The SharePoint connector indexes the content of the Pages library but it ignores “complex URLs” meaning that it ignores URLs that contain query string parameters. The fix is simple – create a Crawl Rule in Central Administration and make sure that the fields are configured as follows:

  • Path: http://hostname/*
  • Crawl Configuration: Include all items in this path
    • Crawl comlex URLs
    • Crawl SharePoint content as http pages

Run a Full Crawl after adding the crawl rule and the dynamic page content should now be searchable.

Example

Let’s say we have a marketing site used to promote a number of different products.
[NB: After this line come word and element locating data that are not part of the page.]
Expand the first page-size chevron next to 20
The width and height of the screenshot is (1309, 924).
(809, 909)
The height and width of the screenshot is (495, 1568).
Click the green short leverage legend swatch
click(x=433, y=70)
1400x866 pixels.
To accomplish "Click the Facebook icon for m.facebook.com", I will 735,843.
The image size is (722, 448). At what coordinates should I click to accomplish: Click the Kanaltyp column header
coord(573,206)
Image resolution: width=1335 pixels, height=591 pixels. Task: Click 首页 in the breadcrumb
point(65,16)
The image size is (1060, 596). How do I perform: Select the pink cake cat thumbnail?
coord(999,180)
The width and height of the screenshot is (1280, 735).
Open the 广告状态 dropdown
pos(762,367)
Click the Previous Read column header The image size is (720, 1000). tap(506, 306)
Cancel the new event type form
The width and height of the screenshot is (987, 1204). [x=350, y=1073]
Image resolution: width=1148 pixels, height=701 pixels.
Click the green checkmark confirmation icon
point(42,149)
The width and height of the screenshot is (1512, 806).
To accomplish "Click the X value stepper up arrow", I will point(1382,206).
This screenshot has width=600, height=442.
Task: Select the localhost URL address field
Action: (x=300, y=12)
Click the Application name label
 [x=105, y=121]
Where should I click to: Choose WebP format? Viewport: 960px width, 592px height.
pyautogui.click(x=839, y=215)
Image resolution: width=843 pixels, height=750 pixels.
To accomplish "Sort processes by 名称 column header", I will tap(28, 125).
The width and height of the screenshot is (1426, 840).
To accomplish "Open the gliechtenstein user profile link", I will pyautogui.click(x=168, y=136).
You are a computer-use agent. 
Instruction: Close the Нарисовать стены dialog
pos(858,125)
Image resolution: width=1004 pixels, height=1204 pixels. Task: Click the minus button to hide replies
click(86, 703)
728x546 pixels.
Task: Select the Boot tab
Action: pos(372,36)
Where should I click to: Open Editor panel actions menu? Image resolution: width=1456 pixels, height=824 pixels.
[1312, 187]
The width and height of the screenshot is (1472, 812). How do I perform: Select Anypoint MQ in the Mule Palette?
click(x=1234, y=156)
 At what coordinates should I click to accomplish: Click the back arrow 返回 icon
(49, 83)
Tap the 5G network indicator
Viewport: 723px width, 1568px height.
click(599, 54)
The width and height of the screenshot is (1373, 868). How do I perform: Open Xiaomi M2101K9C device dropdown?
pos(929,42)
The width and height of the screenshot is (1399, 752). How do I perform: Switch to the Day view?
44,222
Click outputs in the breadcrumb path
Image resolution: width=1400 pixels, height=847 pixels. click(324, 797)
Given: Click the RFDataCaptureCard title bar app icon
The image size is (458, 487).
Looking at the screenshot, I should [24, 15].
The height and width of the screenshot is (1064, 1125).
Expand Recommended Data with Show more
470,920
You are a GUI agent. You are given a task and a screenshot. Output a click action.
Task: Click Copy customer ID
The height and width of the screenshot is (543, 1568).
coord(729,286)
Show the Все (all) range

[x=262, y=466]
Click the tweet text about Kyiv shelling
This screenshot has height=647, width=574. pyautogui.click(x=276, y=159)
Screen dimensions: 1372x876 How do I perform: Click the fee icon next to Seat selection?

We created a single publishing page to show product information for all of the different product models and added the following web part to the page to dynamically set the page title and add product details to the page.

[ToolboxItemAttribute(false)]
public class ProductInformation : WebPart
{
    protected override void CreateChildControls()
    {
        // get the model number from query string
        string modelNumber = Page.Request.QueryString["ModelNumber"];
        if (!string.IsNullOrEmpty(modelNumber))
        {
            // assign a product category based on the model number
            string productCategory = string.Empty;
            switch (modelNumber)
            {
                case "M300":
                case "M400":
                case "M500":
                case "X200":
                case "X250":
                    productCategory = "Digital Camera";
                    break;
                case "X300":
                case "X358":
                case "X400":
                case "X458":
                case "X500":
                    productCategory = "Digital SLR";
                    break;
            }

            // set the page title
            ContentPlaceHolder contentPlaceHolder = (ContentPlaceHolder)Page.Master.FindControl("PlaceHolderPageTitle");
            contentPlaceHolder.Controls.Clear();
            contentPlaceHolder.Controls.Add(new LiteralControl() { Text = string.Format("{0} {1}", modelNumber, productCategory) });

            // add the model number and product category to the page as an H2 heading
            Controls.Add(new LiteralControl() { Text = string.Format("<h2>{0} {1}</h2>", modelNumber, productCategory) });
        }
    }
}

There’s also a static rollup page with a link to each product information page.
ProductRollupPage

We run a full crawl using a SharePoint connector and search the site for one of the product model numbers. All we get back is a single result to the rollup page.
ProductSearchBefore

Navigate to Central Administration > Search Service Application > Crawl Rules and create a new crawl rule using the settings below.
CrawlRuleComplexURLs

Run another full content crawl and then search the site for the same product model number used previously. This time the product information page is included in the search results.